Даниелла (Санд) - страница 101

Тускуланские горы, начиная от Фраскати до самой возвышенной точки своей цепи (Тускулум), представляют беспрерывные сады, разделенные на четыре или пять владений княжеских фамилий. И какие сады! Сад Пикколомини и равнять с ними нечего. В нашем саду, проданном мещанам, которые ищут с него доходов, осталось только то, чего нельзя было отнять у него. Зато вилла Фальконьери, граничащая с ним к востоку, вилла Альдобрандини, смежная с ним к западу, рядом с ней вилла Конти, выше вилла Руфинелла, и опять к востоку — Таверна и Мандрагоне так прекрасны, что мне пришлось бы просидеть часа три, описывая вам эти очаровательные места, дикие дубравы, фонтаны, рощи, пригорки с древними развалинами римскими и пеласгическими, овраги, поросшие плющом и дикой лозой, где на крутых скалах лепятся остатки обрушившихся храмов и спадают по уступам светлые ручьи.
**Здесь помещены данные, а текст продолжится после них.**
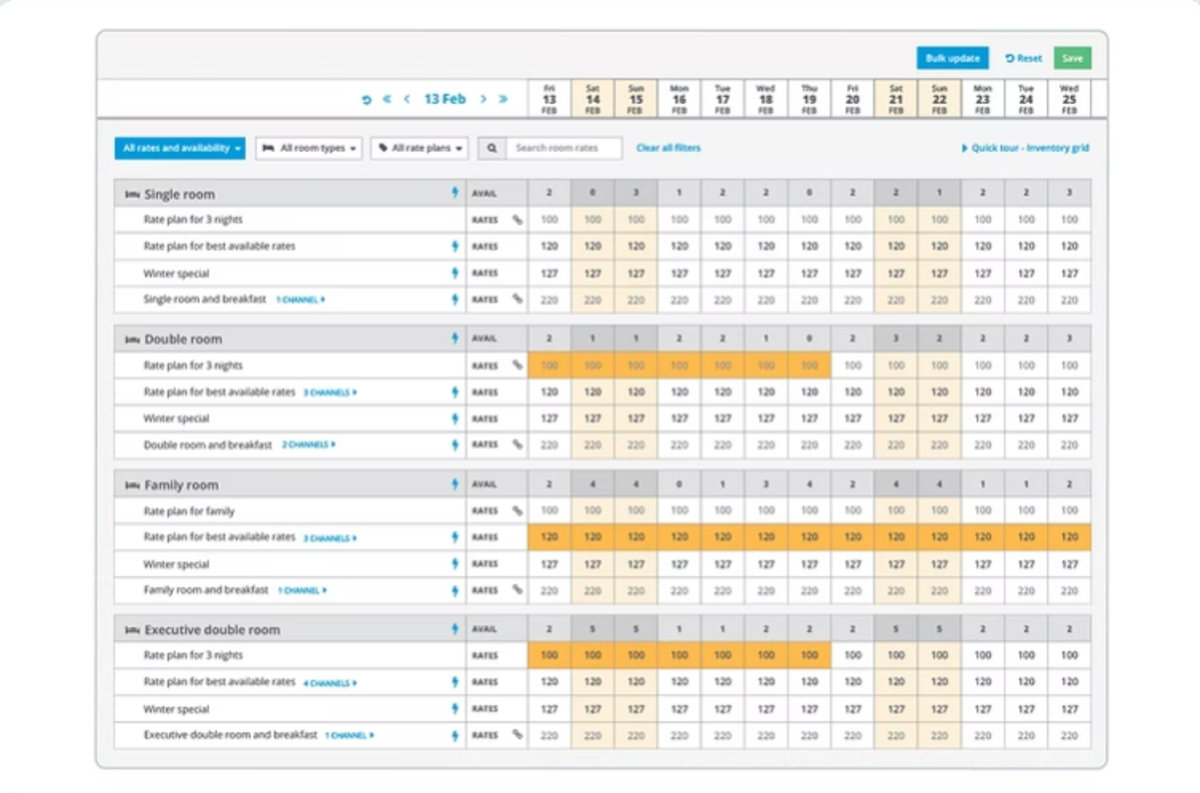Jump forward with the double-right arrow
Я отказываюсь описывать подробности; они выскажутся, может быть, в общем очерке, который я намерен представить вам.

Характер этих садов двоякого рода: один — старинный итальянский, другой — местной природы, преобладающий над первым, по милости беззаботливости или недостатка денег владельцев этих причудливых и великолепных поместий. Подробное описание этих вилл, какими они были за сто лет пред сим, найдете вы в остроумных письмах президента де Бросс, который, несмотря на свое кажущееся легкомыслие, лучше всех осмотрел современную ему Италию. Он часто смеялся над фонтанами, одинокими и в группах, над странными статуями, гидравлическими концертами, деревенскими причудами Фраскати — и был прав. Видя, сколько тратилось денег и усилий воображения, чтобы создавать детски-бесмысленные украшения, он справедливо негодовал на упадок вкуса в отчизне искусства, и немудренор, что насмехался над уродливыми фавнами и наядами, оскорбительно вмешавшимися в семью оставшихся от древности художественных произведений ваяния. Он называл это искажением природы и искусства, с огромным расходом денег и глупости, и я охотно верю, что в курьезное время, когда все эти болваны были еще целы и. новы, когда струи вод лились из флейт, деревья подстригались в формы груш, дерн подрезывался в уровень и деревья аллей стояли ровным строем — человек с умом и с любовью к свободе по праву мог негодовать и насмехаться.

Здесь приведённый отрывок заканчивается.